Nirpal Dhaliwal 

India and the US: a new wave of collaborative cinema

Nirpal Dhaliwal: Gillian Anderson is fighting child slavery and Jon Hamm is throwing curveballs. A new wave of Indian movies made with US film-makers aims to mix agitprop with entertainment
  
  

Niyar Saikia as Lakshmi in Sold
‘India has the richest stories in the world’ … Niyar Saikia as Lakshmi in Sold Photograph: PR

Emma Thompson isn't happy. "12 Years a Slave wins all these awards," she says, "yet slavery is one of the world's fastest-growing industries. The word 'irony' doesn't cover it. We've got to look at it, and we're not managing at all. We're fucked up, really fucked up. What goes on out there beggars belief."

Of the world's 27 million labour and sex slaves, two thirds are in India, Nepal and Pakistan. This painful reality compelled Thompson to executive-produce Sold, which tells the story of Lakshmi, a 13-year-old Nepalese girl who is trafficked into Calcutta's prostitution racket. Niyar Saikia is astonishing as Lakshmi, while Gillian Anderson also stars as a photographer who seeks to rescue her.
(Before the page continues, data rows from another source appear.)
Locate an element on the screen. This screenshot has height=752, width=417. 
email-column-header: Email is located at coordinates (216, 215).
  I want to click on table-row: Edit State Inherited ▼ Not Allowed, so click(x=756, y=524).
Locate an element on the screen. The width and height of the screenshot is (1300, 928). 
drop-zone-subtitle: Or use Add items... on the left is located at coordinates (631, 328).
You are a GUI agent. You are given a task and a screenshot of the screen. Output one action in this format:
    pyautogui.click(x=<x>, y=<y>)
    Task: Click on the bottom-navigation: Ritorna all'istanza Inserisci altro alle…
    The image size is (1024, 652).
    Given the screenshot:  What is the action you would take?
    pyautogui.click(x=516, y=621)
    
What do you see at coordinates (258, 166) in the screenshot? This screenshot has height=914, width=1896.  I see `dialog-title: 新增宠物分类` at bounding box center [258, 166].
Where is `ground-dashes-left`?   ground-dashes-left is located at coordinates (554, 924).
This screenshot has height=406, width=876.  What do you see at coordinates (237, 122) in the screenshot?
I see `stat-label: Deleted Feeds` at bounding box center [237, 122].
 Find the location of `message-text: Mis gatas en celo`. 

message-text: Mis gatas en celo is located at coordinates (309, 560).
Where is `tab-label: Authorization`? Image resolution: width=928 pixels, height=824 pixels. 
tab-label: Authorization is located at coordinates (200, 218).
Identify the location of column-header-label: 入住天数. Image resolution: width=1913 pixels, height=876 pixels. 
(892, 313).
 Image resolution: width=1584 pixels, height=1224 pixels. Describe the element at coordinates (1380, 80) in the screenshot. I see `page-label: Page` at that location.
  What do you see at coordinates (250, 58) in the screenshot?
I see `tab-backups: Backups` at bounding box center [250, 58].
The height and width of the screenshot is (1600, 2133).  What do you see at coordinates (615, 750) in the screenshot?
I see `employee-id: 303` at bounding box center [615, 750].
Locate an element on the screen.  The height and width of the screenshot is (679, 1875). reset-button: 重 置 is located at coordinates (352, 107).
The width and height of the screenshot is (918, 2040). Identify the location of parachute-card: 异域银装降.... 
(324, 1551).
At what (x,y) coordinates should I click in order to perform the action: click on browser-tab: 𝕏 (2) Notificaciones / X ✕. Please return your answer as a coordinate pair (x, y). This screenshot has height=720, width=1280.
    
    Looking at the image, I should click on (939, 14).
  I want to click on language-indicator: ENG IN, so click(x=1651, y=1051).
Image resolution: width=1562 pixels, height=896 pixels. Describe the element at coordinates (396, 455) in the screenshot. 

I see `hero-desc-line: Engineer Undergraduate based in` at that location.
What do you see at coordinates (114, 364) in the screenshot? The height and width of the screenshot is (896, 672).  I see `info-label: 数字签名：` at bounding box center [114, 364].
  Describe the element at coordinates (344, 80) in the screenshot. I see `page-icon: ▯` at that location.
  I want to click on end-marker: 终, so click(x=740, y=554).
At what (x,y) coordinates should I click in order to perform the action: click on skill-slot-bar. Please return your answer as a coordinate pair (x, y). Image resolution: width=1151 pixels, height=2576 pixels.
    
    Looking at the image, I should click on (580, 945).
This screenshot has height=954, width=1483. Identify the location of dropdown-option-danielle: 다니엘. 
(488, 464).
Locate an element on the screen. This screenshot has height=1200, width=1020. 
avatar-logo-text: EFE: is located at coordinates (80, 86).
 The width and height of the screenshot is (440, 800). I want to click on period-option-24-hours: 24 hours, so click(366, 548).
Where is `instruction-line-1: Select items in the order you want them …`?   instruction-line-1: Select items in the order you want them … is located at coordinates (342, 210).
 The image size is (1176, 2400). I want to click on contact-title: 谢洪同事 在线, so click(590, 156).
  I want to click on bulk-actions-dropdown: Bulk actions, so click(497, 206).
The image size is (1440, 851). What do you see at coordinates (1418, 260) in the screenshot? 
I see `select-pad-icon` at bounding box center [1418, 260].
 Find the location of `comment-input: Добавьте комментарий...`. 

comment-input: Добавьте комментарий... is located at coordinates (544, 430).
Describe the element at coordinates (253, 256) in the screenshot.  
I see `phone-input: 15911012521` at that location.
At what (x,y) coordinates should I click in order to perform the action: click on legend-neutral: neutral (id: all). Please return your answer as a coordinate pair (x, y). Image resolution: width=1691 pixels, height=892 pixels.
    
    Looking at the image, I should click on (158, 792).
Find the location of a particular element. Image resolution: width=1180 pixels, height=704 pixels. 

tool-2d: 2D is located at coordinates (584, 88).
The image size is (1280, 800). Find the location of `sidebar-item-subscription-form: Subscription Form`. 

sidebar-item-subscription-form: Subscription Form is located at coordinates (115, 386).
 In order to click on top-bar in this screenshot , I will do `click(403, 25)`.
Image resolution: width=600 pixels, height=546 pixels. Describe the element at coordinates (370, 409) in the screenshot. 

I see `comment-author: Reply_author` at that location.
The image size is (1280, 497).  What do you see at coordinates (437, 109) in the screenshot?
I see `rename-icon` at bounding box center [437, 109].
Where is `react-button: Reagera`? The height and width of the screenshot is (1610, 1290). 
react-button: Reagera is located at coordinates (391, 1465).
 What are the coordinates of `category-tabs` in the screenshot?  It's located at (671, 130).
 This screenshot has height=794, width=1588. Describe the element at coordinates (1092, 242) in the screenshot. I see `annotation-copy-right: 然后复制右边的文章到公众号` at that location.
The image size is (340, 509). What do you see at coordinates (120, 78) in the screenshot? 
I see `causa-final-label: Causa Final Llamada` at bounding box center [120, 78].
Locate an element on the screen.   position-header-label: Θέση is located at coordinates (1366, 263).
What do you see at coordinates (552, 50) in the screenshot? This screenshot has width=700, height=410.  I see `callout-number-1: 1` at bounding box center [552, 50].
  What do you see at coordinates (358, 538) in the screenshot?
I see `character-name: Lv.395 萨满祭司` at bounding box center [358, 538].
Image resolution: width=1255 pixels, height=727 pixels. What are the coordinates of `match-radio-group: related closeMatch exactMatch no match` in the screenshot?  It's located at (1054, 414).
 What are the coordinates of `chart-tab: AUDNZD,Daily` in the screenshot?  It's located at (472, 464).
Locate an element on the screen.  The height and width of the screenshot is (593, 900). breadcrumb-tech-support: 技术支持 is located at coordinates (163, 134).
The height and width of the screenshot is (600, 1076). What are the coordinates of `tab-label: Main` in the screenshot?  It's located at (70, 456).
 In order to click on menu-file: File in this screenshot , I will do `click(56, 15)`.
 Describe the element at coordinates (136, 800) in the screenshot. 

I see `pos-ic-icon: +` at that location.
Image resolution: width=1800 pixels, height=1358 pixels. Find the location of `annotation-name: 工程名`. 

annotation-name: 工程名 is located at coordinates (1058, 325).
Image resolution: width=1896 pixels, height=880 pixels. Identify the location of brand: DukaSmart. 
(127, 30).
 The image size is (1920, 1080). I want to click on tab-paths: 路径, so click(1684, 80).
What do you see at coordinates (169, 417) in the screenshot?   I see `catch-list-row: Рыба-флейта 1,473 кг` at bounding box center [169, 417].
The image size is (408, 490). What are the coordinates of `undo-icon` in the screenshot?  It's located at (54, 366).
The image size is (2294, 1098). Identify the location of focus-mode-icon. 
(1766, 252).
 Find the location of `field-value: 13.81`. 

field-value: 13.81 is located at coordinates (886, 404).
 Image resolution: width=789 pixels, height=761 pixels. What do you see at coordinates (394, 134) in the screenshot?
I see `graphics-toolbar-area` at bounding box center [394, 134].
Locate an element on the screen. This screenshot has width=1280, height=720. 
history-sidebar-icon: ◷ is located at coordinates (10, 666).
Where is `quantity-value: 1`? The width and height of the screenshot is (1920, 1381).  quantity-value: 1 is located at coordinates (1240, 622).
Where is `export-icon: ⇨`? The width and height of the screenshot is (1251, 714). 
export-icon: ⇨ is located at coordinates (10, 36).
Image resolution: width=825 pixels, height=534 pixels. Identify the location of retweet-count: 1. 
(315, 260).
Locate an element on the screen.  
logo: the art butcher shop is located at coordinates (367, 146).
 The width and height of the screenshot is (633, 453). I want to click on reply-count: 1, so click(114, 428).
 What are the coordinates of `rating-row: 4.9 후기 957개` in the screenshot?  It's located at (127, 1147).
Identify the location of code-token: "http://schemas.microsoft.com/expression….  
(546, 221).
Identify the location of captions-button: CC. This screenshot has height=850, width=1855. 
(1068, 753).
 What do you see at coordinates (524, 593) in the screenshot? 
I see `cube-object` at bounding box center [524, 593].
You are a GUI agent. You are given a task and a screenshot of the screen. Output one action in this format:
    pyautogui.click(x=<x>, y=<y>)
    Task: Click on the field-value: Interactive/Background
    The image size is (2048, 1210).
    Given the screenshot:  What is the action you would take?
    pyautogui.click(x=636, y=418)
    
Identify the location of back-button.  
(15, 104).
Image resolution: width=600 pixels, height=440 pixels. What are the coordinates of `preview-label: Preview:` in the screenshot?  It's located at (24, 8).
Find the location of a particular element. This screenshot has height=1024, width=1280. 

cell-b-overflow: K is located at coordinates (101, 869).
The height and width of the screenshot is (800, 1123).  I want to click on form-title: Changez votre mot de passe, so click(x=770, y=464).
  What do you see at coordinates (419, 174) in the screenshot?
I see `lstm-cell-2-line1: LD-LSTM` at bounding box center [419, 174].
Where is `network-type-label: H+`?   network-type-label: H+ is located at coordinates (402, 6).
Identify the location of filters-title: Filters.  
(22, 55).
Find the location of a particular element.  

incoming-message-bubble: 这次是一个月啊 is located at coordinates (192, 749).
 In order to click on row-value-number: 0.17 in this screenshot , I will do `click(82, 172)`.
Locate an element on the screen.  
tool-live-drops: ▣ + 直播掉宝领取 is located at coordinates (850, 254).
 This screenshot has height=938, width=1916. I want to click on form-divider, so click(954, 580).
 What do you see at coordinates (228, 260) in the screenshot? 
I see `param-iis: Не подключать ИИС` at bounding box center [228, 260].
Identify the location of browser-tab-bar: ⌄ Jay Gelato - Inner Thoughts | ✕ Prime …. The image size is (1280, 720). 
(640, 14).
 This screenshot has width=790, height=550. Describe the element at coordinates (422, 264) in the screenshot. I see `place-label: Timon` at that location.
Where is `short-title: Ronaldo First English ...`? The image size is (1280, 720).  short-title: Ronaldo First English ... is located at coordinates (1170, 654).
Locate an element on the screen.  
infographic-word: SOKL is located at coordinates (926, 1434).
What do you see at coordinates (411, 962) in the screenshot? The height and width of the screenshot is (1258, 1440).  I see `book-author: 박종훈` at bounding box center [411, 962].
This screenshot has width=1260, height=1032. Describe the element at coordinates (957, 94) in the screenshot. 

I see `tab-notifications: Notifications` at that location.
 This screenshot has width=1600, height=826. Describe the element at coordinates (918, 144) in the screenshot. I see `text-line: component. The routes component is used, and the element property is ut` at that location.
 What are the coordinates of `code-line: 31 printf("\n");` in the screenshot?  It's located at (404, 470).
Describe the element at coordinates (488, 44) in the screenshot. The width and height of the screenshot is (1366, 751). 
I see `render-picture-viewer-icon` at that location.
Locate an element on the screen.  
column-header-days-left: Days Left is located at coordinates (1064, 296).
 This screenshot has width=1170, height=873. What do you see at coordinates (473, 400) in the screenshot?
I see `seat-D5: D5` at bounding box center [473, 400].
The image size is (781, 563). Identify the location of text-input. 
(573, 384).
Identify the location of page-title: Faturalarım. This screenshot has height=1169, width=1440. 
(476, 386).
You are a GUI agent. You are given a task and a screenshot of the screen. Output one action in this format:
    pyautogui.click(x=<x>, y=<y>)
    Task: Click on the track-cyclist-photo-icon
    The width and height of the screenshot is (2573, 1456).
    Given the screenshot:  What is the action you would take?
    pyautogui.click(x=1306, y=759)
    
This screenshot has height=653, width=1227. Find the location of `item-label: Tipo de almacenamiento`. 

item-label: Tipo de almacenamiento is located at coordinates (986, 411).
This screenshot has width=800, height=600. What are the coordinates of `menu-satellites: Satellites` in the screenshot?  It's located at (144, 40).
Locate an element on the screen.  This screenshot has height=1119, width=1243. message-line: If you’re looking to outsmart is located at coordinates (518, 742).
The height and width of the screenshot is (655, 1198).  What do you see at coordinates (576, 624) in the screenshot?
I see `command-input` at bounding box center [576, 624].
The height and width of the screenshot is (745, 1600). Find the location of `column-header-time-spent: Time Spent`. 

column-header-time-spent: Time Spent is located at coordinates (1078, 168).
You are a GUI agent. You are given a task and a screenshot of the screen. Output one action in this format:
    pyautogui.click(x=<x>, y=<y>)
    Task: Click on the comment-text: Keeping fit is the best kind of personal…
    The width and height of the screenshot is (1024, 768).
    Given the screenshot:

Sold opens this year's London Indian film festival.

Through her charity work, Thompson has met survivors of trafficking, and is adamant that the film does their experience justice. "It's so human and infinitely watchable," she says. "You see this little girl's character; she's so determined and she understands her situation. She watches the older women who've been brutalised by their experiences and comments on it. It does reflect the stories of these survivors."

Sold is the debut feature of US director Jeffrey Brown, whose stepfather is Indian. "You see everything in India," he says. "You smell jasmine and human faeces at the same time. It bombards your senses and tests your head and your heart. It has the richest stories in the world."

His film, based on a novel by Patricia McCormick, was made with the express intention of spotlighting the tragedy of enslaved children and raising funds for them. "I wanted to make a film that would help real kids," he says. But Thompson is keen to claim it as entertainment as well as agitprop. "Sometimes when life's at its worst, when we're up against the wall, that's when we laugh the most. What Jeff has done is to brilliantly focus on that, so we can recover from our natural horror at this girl's situation."

Much of Brown's previous career was in children's television, and he drew on that experience to show Lakshmi's heroism from her own perspective, through her appalling journey from the Himalayas to the congested squalor of the city. "At the beginning, we shot her from above to make her look small and vulnerable, and as she grows in strength we gradually put her on a par with the adults in the movie. By the end, the camera is looking up at her."

As well as a largely Indian cast, Brown used an Indian crew. But shooting in India brings unique problems. "The most challenging thing isn't the inevitable crowds that converge around you but the sheer noise," says Brown. "We had to do what Bollywood films always do. We spent 26 days recording the sounds again. All the dialogue and all the sound effects – footsteps, cups being put down, everything."

The film is one of a handful on the programme that are the product of the increasing integration of western and Indian talent and finance. Such cross-pollination was present at the start of the movie industry in the subcontinent. Bombay Talkies, India's first studio, established in 1934, was founded on the skill of European technicians, particularly Germans. And in 1935 an American director, Ellis R Dungan, arrived in India intending to stay only six months. Over the next 15 years he laid the foundations of Tamil cinema, working on 14 films without ever knowing the language. His story is told in the documentary An American in Madras, also showing at the festival. As is Hank and Asha, a modern-day tale of Indo-American connection, in which an Indian student falls into an online romance with an American documentarist.

This ever-closer relationship has caught the attention of Disney, whose upcoming Million Dollar Arm stars Jon Hamm as a US sports agent who goes to Lucknow in search of baseball-pitching talent, based on the true story of the first two Indians to play the game professionally in the US. The ambition and striving energy of modern India provides an all-American tale of poor boys making good. One of them is played by Madhur Mittal – best known as the gangster older brother in Slumdog Millionaire. "It's the story of the underdog," he says. "It's a fish-out-of-water movie. You got this American in India, and then you have these Indian kids in America."

His own experience as an Indian working in Hollywood has been positive. "Before Slumdog, I wasn't sure how I would be treated," he says. "But I've been completely welcomed and been treated with so much warmth."

Hamm reacted to India with similar enthusiasm, Mittal reports. "He's so charming and such a gentleman. Even when it was so hot he needed to change his shirt 20 times, he never complained. I cooked him my mother's dal makhani recipe, because the on-set catering was a bit mild and I wanted him to taste something authentic. He loved it, even though he was in tears because it was so spicy."

• The London Indian film festival runs from 10-17 July.